Text to read:
- - -
Philippine Supreme Court Jurisprudence


Philippine Supreme Court Jurisprudence > Year 2008 > January 2008 Decisions > G.R. No. 160876 - AZUCENA MAGALLANES, ET AL. v. SUN YAT SEN ELEMENTARY SCHOOL, ET AL.:




G.R. No. 160876 - AZUCENA MAGALLANES, ET AL. v. SUN YAT SEN ELEMENTARY SCHOOL, ET AL.

PHILIPPINE SUPREME COURT DECISIONS

FIRST DIVISION

[G.R. NO. 160876 - January 18, 2008]

AZUCENA MAGALLANES, EVELYN BACOLOD and HEIRS OF JUDITH COTECSON, Petitioners, v. SUN YAT SEN ELEMENTARY SCHOOL, PAZ GO, ELENA CUBILLAN, WILLY ANG GAN TENG, BENITO ANG, and TEOTIMO TAN, Respondents.

D E C I S I O N

SANDOVAL-GUTIERREZ, J.:

For our resolution is the instant Petition for Review on Certiorari seeking to reverse the Resolution of the Court of Appeals (Seventh Division) dated October 29, 2001 in CA-G.R. SP No. 67068; its Resolution of May 8, 2003 denying the motion for reconsideration; and its Resolution of October 10, 2003, denying the motion for reconsideration of the Resolution of May 8, 2003.
- - -
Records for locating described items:
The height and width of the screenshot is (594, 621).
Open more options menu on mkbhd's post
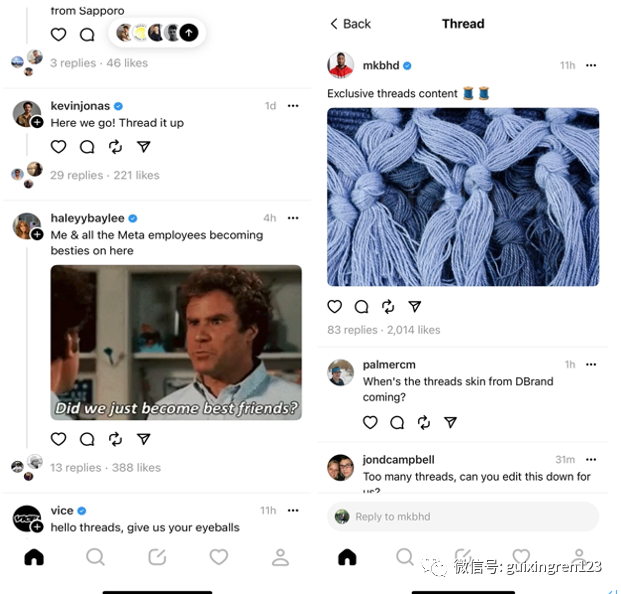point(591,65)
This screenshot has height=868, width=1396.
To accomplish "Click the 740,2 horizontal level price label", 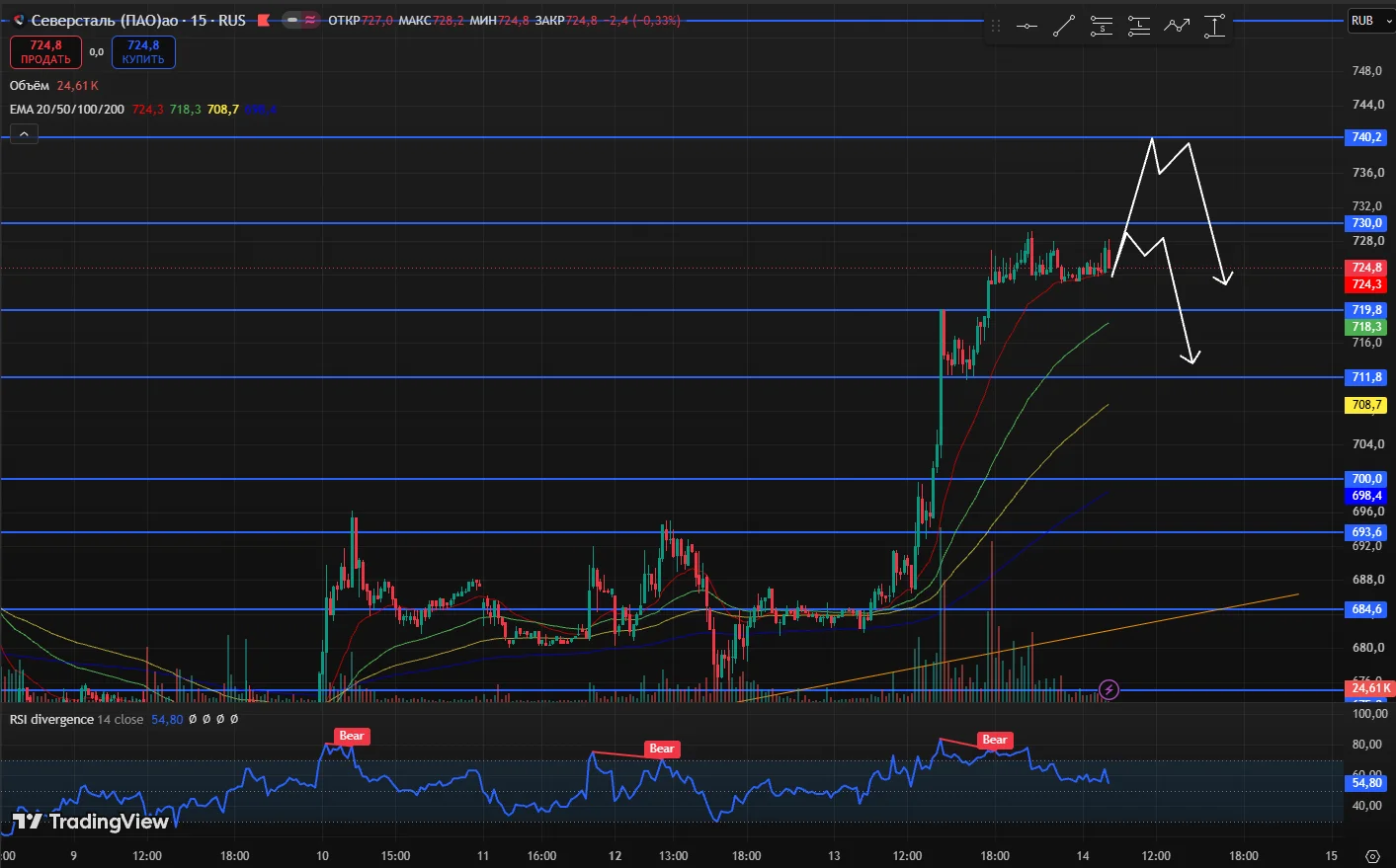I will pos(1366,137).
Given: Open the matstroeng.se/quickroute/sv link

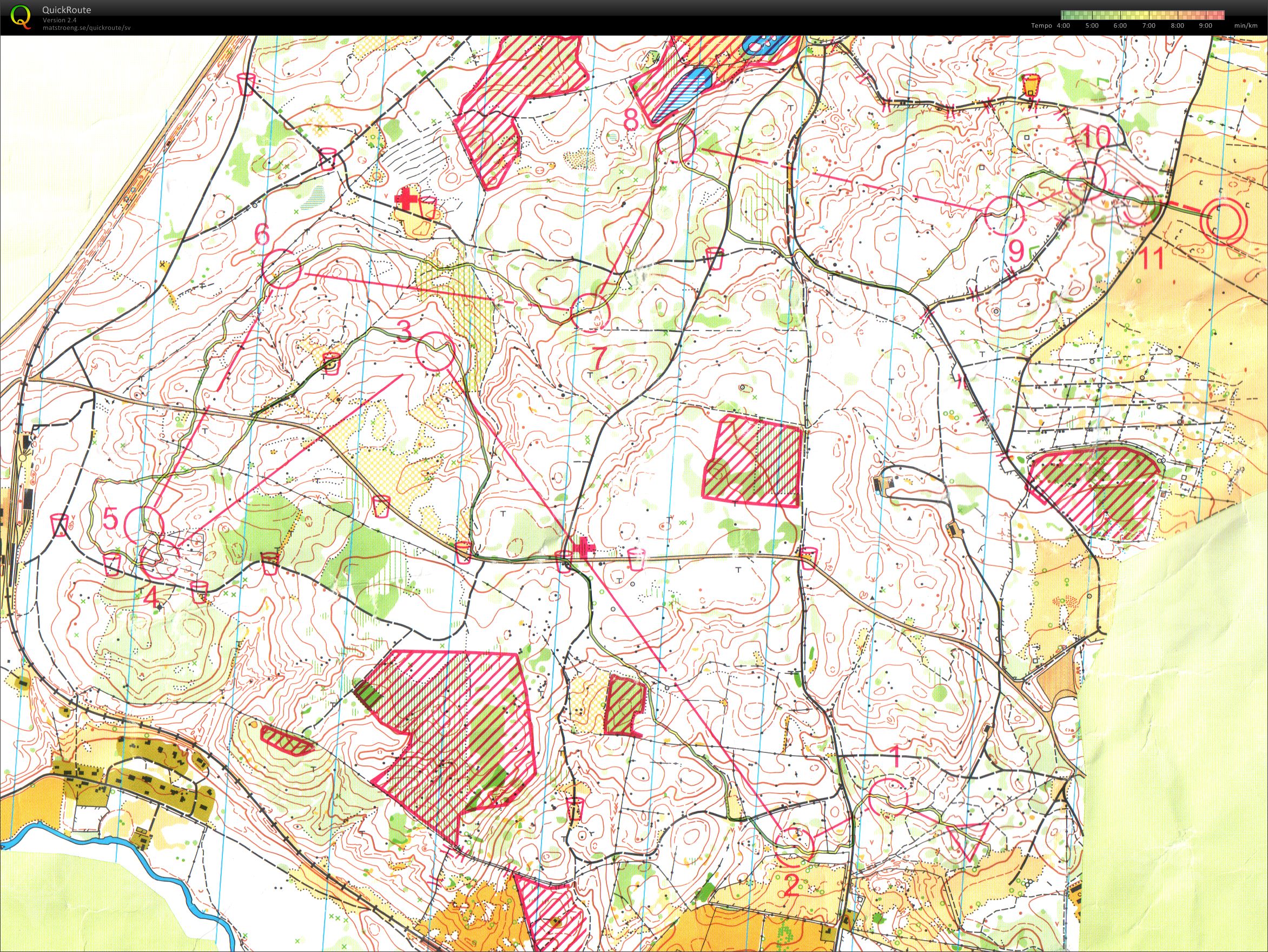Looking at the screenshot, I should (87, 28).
- - -
Required actions:
1. Copy the part of the court decision between "[G.R. NO. 160876" and "May 8, 2003.", inclusive.
2. Answer these questions using the court decision:
(a) On what date was G.R. No. 160876 decided?
(b) Which division of the Supreme Court handled the case?
(c) Which division of the Court of Appeals issued the Resolution dated October 29, 2001?
The items are a separate set of material from the court decision.

Complete answers:
1.
[G.R. NO. 160876 - January 18, 2008]

AZUCENA MAGALLANES, EVELYN BACOLOD and HEIRS OF JUDITH COTECSON, Petitioners, v. SUN YAT SEN ELEMENTARY SCHOOL, PAZ GO, ELENA CUBILLAN, WILLY ANG GAN TENG, BENITO ANG, and TEOTIMO TAN, Respondents.

D E C I S I O N

SANDOVAL-GUTIERREZ, J.:

For our resolution is the instant Petition for Review on Certiorari seeking to reverse the Resolution of the Court of Appeals (Seventh Division) dated October 29, 2001 in CA-G.R. SP No. 67068; its Resolution of May 8, 2003 denying the motion for reconsideration; and its Resolution of October 10, 2003, denying the motion for reconsideration of the Resolution of May 8, 2003.

2.
(a) January 18, 2008
(b) The First Division
(c) The Seventh Division